Oltre a questo ci è noto che alcune delle pietre tombali di nobili sepolture sono state trasferite al seminario patriarcale, dove sono ancora[7].

Note[modifica | modifica wikitesto]

  1. ^ Corner 1758, p. 645.
  2. ^ Vecchi 1984, p. 40.
  3. ^ Zorzi 1984/2, p. 282.
  4. ^ Boschini 1674, Sestier della Croce, p. 33; Zanetti 1733, p. 454.
  5. ^ Zorzi prova ad identificare questo Varotari con Dario, ma non specifica se parl del Vecchio o del Giovane; cfr. Zorzi 1984/2, p. 282.
  6. ^ Gaggiato 2019, p. 292.
  7. ^ Gaggiato 2019, p. 293.

Bibliografia[modifica | modifica wikitesto]

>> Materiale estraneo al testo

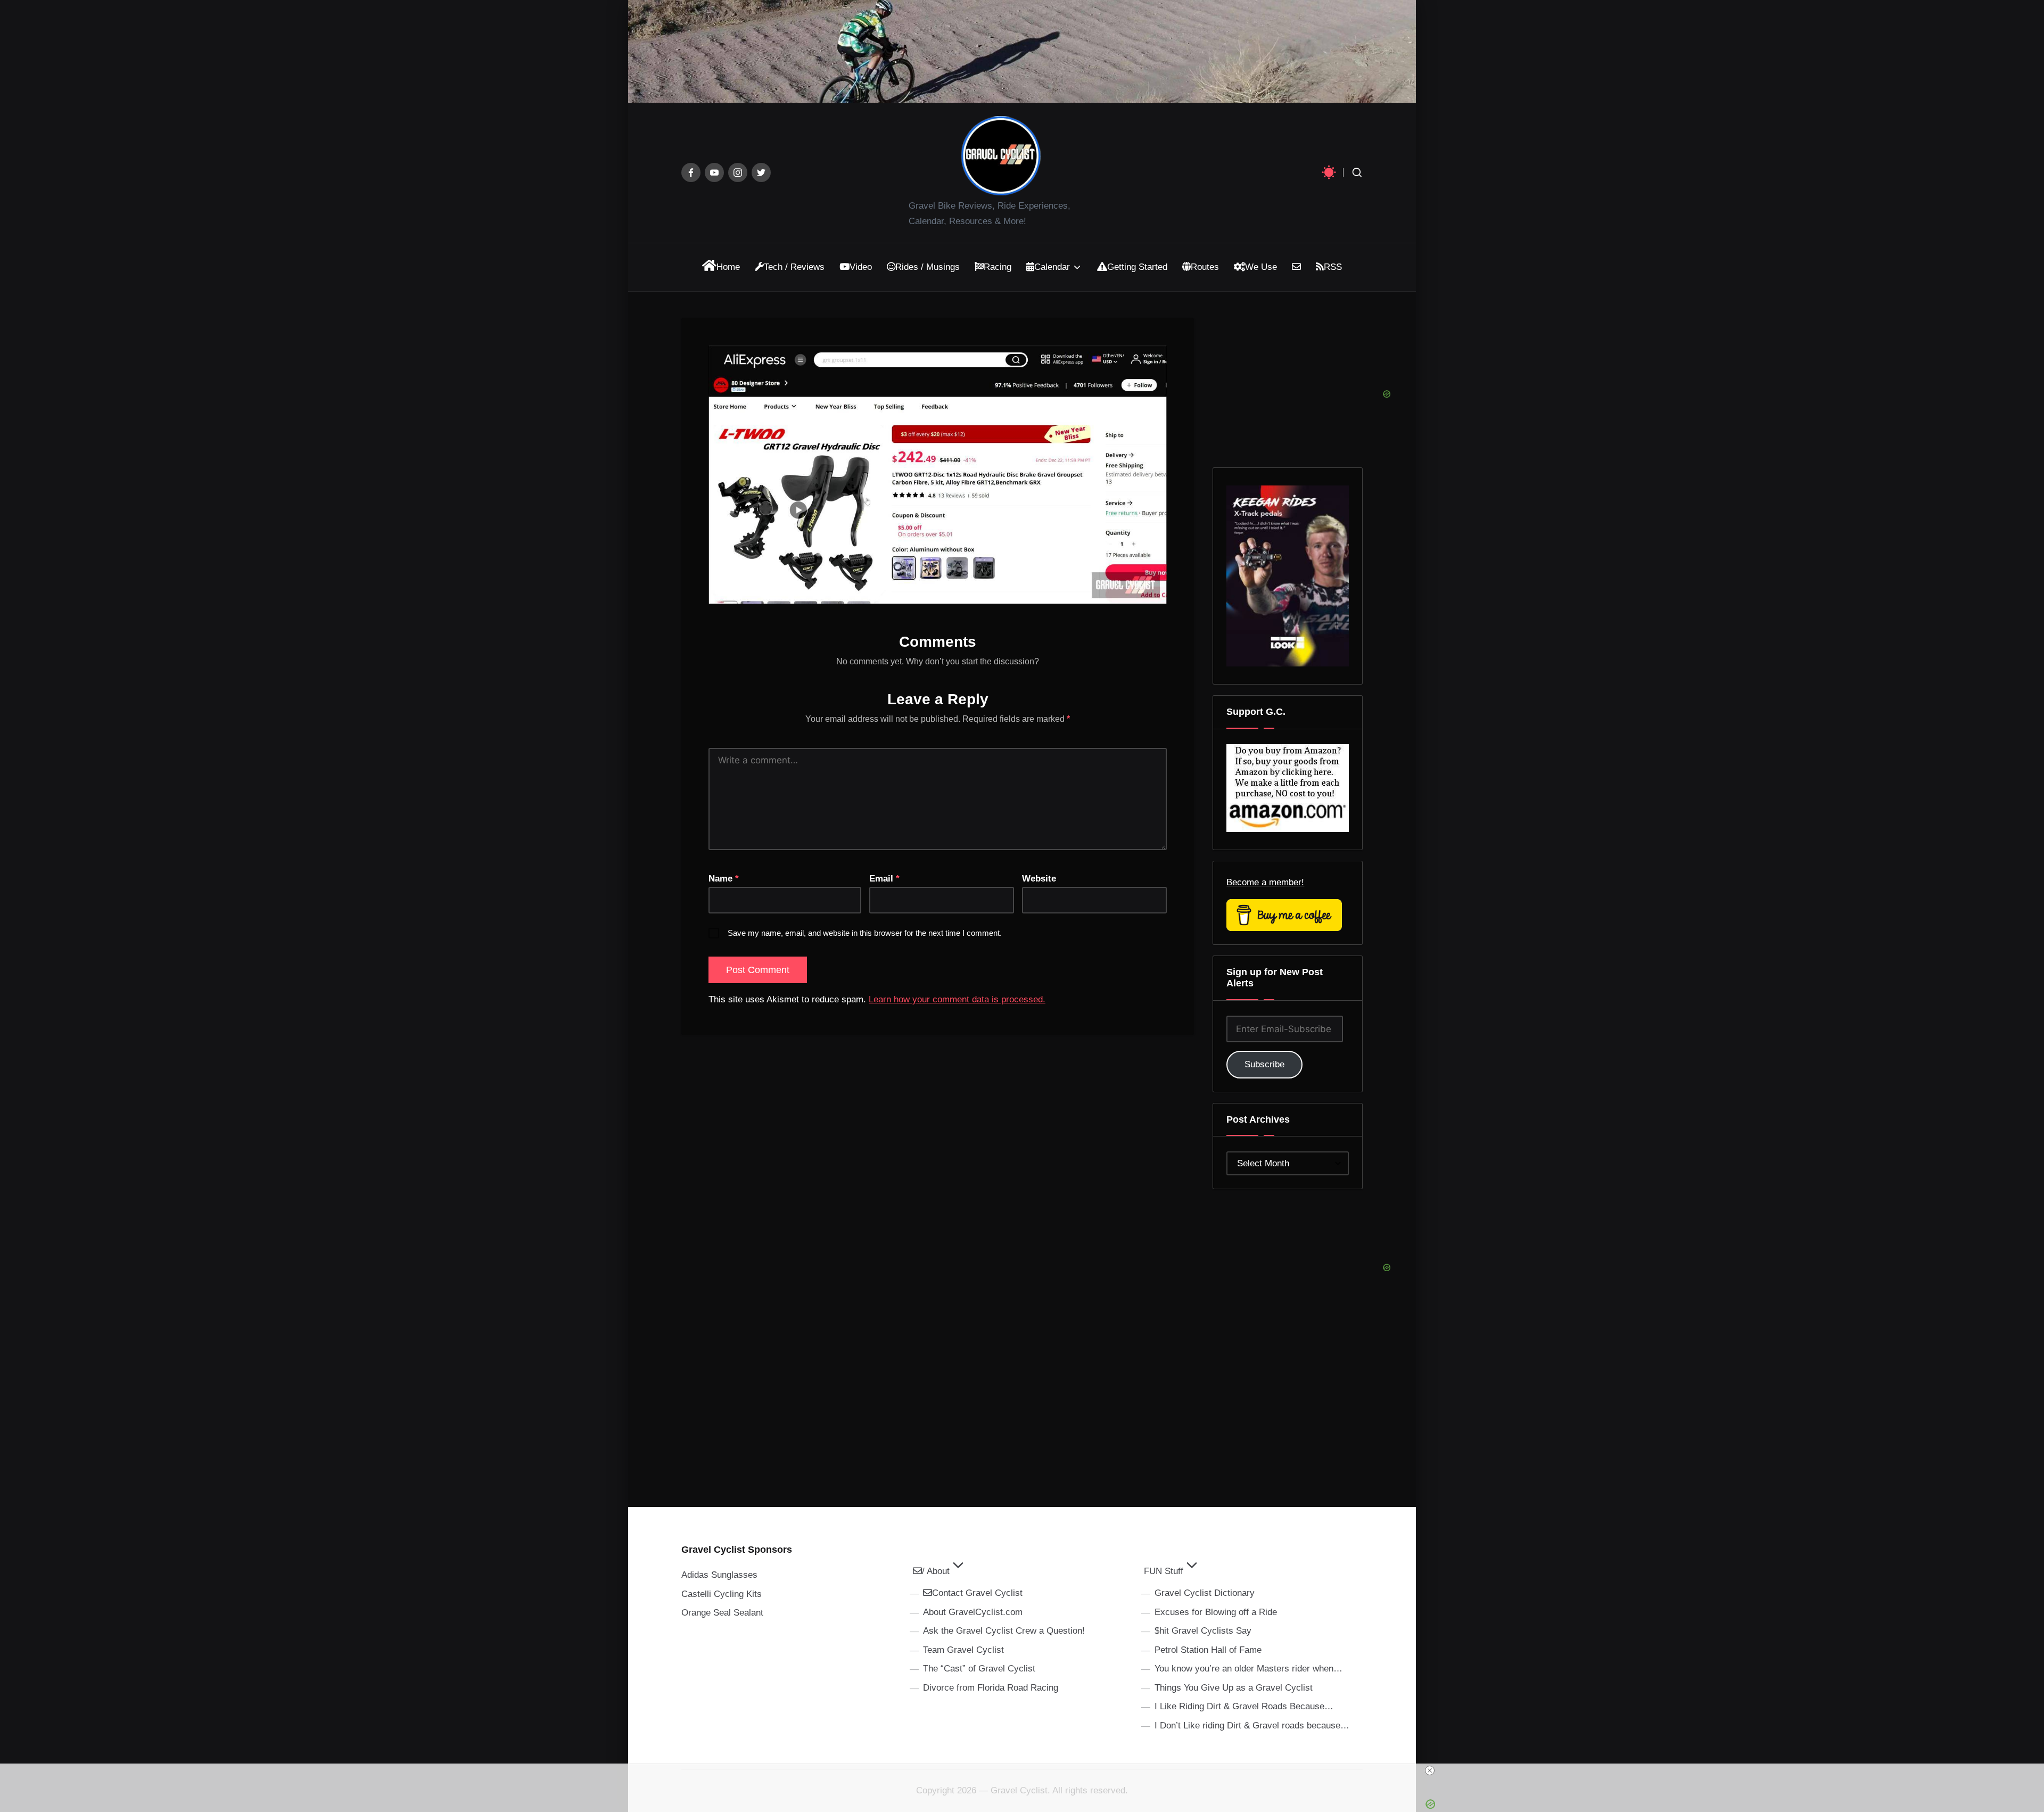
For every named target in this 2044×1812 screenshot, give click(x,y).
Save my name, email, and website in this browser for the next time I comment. (865, 932)
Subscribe (1264, 1064)
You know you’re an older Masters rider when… (1248, 1668)
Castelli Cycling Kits (721, 1594)
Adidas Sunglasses (719, 1575)
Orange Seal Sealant (722, 1613)
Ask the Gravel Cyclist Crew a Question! (1004, 1631)
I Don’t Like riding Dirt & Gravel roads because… (1252, 1725)
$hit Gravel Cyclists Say (1203, 1631)
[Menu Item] (690, 172)
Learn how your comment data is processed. (957, 999)
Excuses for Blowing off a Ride (1216, 1612)
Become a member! (1265, 882)
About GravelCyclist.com (973, 1612)
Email (884, 879)
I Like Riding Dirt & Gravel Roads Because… (1244, 1706)
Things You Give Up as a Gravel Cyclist (1234, 1688)
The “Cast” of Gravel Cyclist (979, 1668)
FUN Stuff (1163, 1571)
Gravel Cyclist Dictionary (1205, 1593)
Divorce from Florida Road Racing (990, 1688)
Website (1039, 879)
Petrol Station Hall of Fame (1208, 1650)
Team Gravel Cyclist (963, 1650)
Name (723, 879)
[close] (1026, 1770)
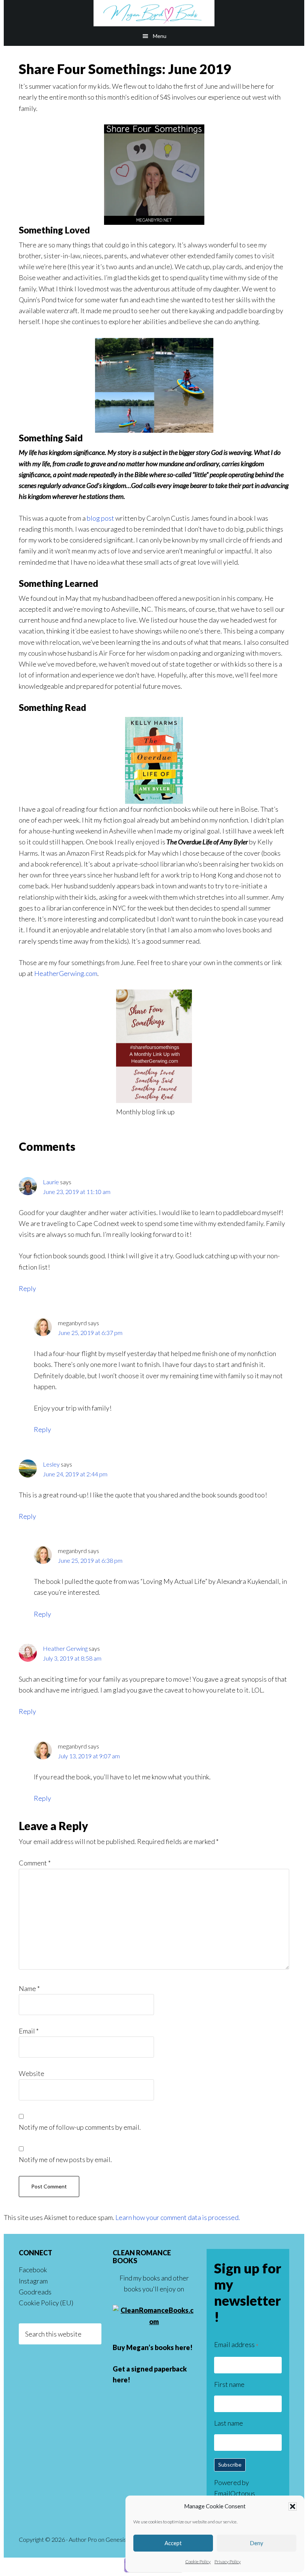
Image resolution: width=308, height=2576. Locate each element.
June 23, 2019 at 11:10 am (76, 1191)
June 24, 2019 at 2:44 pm (75, 1473)
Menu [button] (159, 36)
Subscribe (230, 2464)
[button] (292, 2506)
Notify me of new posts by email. (65, 2159)
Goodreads (35, 2292)
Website (31, 2073)
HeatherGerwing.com (65, 973)
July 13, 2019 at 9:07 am (89, 1755)
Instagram (33, 2281)
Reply (27, 1288)
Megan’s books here (158, 2347)
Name (29, 1988)
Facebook (33, 2269)
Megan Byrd (154, 13)
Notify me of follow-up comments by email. (80, 2127)
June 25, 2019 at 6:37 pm (90, 1332)
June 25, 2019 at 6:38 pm (90, 1560)
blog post (100, 518)
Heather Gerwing (65, 1648)
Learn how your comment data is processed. (177, 2217)
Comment (35, 1863)
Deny (256, 2543)
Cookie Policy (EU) (46, 2303)
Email (29, 2031)
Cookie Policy (198, 2561)
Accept (173, 2543)
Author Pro (83, 2539)
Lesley (51, 1464)
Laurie (51, 1181)
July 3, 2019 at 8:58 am (72, 1658)
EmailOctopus (234, 2493)
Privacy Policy (227, 2561)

  • Marco Boschini, Le ricche miniere della pittura veneziana, Venezia, Francesco Nicolini, 1674, Sestier della Croce, p. 33.
  • Antonio Maria Zanetti, Descrizione di tutte le pubbliche pitture della citta' di Venezia e isole circonvicine: o sia Rinnovazione delle Ricche minere di Marco Boschini, colla aggiunta di tutte le opere, che uscirono dal 1674. sino al presente 1733., Venezia, Pietro Bassaglia al segno della Salamandra, 1733, p. 454.
  • Flaminio Corner, Notizie storiche delle chiese e monasteri di Venezia, e di Torcello, tratte dalle chiese veneziane, e torcellane, Padova, Giovanni Manfré, 1758, pp. 645-646.
  • Alvise Zorzi, Venezia scomparsa, 2ª ed., Milano, Electa, 1984 [1972], p. 282.
  • Martina Vecchi, Chiese e monasteri medioevali scomparsi della laguna superiore di Venezia, Roma, "L'Erma" di Bretscneider, 1983, p. 40.
  • Alessandro Gaggiato, Le chiese distrutte a Venezia e nelle isole della Laguna, Venezia, Supernova, 2019, pp. 291-293, ISBN 978-88-6869-214-8.